Where public narratives are concerned, the contrast between 2012 and 2018 is not so much ‘Where did it go so wrong?’ as ‘Which narratives had the strongest platform then and now?’

And narratives about Windrush do relate directly to the fact that the Home Office has deported black Britons who came to the UK with British passports before their islands became independent, because national identity itself is a story about who belongs. Or rather, national identity is a story about who belongs unconditionally on the land inside the nation’s borders, and whom the hosts might graciously extend the right to stay.

The Windrush Generation who came to Britain, and the children they have had there, spent decades hearing racists like Enoch Powell and the National Front openly call for them to be repatriated. The slogan of sending black and Asian Britons ‘back home’, to the Caribbean or South Asia, implied that they had no right to belong safely ‘at home’ in Britain at all.

The very members of this symbolic generation who listened with dread as young people to the possible consequences of Powell’s ‘rivers of blood’ speech in 1968, had to relive the experience a few weeks ago when BBC Radio 4 had Powell’s words read in their entirety by a star actor: a broadcast that the journalist Charlie Brinkhurst-Cuff and many other British people of colour argued only normalised Powell’s rhetoric, empowered the far right, and represented a ‘particularly jarring… resurrection’ just as the Home Office was ‘unceremoniously booting out’ some of the very people who had arrived on the Windrush or the ships that followed.

Today, when many of the Windrush Generation have retired – and some might have looked back and thought they were living in a better country than the Britain they had known in their youth – tens of thousands of them now find they cannot prove their citizenship to the degree that ‘hostile environment’ policies require.
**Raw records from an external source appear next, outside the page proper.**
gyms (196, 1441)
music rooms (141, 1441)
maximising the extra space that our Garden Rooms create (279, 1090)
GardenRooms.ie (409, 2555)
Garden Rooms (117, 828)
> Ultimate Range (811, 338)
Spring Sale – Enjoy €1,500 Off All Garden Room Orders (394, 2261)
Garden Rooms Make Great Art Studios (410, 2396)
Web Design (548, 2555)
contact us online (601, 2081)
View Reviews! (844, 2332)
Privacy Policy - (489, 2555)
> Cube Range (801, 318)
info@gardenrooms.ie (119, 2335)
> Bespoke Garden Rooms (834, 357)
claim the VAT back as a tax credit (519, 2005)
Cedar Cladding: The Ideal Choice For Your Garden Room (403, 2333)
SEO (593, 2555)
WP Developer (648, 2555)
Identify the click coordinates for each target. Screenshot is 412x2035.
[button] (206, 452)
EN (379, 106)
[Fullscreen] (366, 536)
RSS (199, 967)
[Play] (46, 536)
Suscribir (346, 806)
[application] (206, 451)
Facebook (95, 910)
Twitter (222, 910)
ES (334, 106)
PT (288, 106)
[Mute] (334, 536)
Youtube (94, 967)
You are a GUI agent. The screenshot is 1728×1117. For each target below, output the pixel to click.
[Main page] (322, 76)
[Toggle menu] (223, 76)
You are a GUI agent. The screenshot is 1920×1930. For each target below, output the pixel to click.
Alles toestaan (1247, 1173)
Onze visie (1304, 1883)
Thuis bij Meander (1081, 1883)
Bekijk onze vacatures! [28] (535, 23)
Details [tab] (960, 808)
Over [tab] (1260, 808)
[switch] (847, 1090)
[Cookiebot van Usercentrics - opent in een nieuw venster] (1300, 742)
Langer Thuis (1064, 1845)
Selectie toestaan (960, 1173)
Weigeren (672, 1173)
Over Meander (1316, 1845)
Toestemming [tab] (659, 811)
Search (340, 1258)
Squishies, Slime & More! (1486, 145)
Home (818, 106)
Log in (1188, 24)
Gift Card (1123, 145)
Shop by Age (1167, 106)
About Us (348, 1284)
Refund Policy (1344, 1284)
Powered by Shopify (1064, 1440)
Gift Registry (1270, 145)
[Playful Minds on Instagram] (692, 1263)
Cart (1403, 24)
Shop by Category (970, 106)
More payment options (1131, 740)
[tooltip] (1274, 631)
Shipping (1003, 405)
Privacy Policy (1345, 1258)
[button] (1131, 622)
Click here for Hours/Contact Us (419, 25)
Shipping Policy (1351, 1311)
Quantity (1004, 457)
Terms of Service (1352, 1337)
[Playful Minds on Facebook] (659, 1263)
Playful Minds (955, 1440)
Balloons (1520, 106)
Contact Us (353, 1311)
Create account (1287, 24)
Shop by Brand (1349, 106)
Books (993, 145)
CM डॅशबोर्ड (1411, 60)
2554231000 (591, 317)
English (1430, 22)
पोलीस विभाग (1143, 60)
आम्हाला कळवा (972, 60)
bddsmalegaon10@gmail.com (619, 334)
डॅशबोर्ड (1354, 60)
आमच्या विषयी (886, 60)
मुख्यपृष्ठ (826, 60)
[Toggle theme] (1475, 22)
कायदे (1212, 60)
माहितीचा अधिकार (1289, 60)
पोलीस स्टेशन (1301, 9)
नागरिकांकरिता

After all, why would they have needed to before, outside dystopian nightmares? Not only has that nightmare become a reality; it might also grow more chilling yet with the news that, as long ago as 2010, the Border Force destroyed thousands of the very landing cards that could have proved when they arrived in the UK.

Their situation has moved the British public so much more than other inhumane deportations because of the power of the Windrush myth itself.

Aidan Burley, tweeting in 2012, had wanted to turn the clock back on multiculturalism. So did the UK Independence Party, on the ever larger platform the BBC gave it after the 2014 European Parliament elections; so did many of the voices backing Brexit. In 2012, the idea that that progress could be thrown into reverse, and Britain in a few years’ time could become ‘more racist’ not less, was very far from most people’s minds apart from those who longed to make it happen.

Yet visa rules for non-EU citizens became even tighter than New Labour had made them; Brexit stripped 3 million EU citizens of freedom of movement rights they had never had to think that they would lose; and Caribbean-born elders are facing now what Powell and the National Front threatened them with in their youth. The threat to deport the Windrush Generation does not just disturb the myth of multicultural Britain that grew between the 1990s and 2012 – it has torn it up, and some have watched the reversal of the myth with glee.